Em indivíduos não-alcoólatras, o etanol inibe a síntese da encefalina, uma vez que o efeito agradável do álcool substitui a necessidade das encefalinas. Parte do mal-estar de uma ressaca provém da falta de encefalinas, e permanece até que os níveis desses compostos retornem ao normal. Alguns estudos indicam que, nos alcoólatras natos, o etanol pode estimular a produção de encefalina, com um efeito sinergístico. O problema é que o organismo se acostuma com os altos níveis, e tais níveis transformam-se em um novo estado “normal”. Nesse caso, passa a ser necessário um suprimento constante de álcool para manter esses níveis de sensação agradáveis. O estabelecimento de novos níveis altos produz tolerância, um dos marcadores do vício, e esse efeito deve explicar também muitos dos sintomas de abstinência associados com o alcoolismo.

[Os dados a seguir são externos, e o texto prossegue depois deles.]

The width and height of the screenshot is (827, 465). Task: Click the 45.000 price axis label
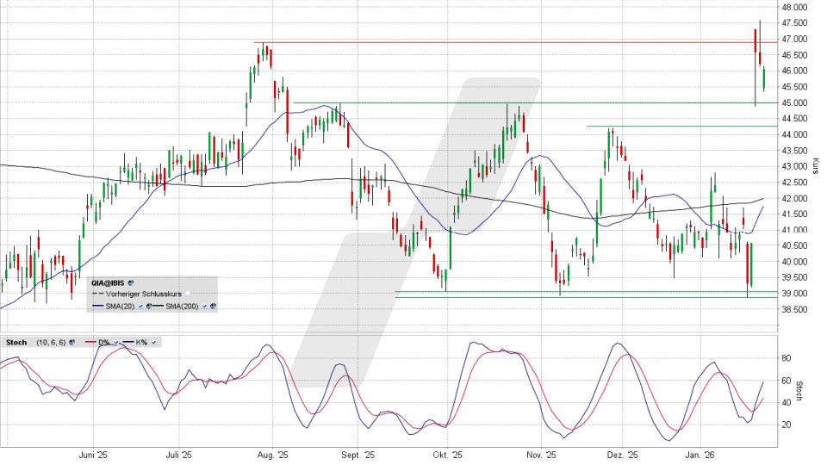point(794,103)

Intoxicações por metanol ou pelo anticongelante etilenoglicol podem ser tratadas com etanol. O metanol pode também ser metabolizado pela álcool desidrogenase em formaldeído e ácido fórmico, produtos altamente tóxicos. Pequenas quantidades de formaldeído podem causar cegueira e morte. A inibição competitiva pelo etanol faz com que grande parte do metanol seja excretado pela urina, antes de ser convertido a formaldeído. A álcool desidrogenase hepática também catalisa a conversão de etilenoglicol em glioxilato e oxilato, produtos de alta toxicidade. Sendo assim, o etanol pode ser utilizado em uma emergência para o tratamento destas intoxicações. O consumo moderado do álcool diminui o risco de doença arterial coronária.
Existe uma correlação positiva entre o consumo de álcool e a concentração de HDL, que responde por grande parte do efeito protetor do álcool contra a doença cardíaca. Entretanto, devido aos riscos potenciais do álcool, os profissionais da saúde relutam em recomendar quantidades maiores de consumo de álcool aos abstêmios ou bebedores ocasionais.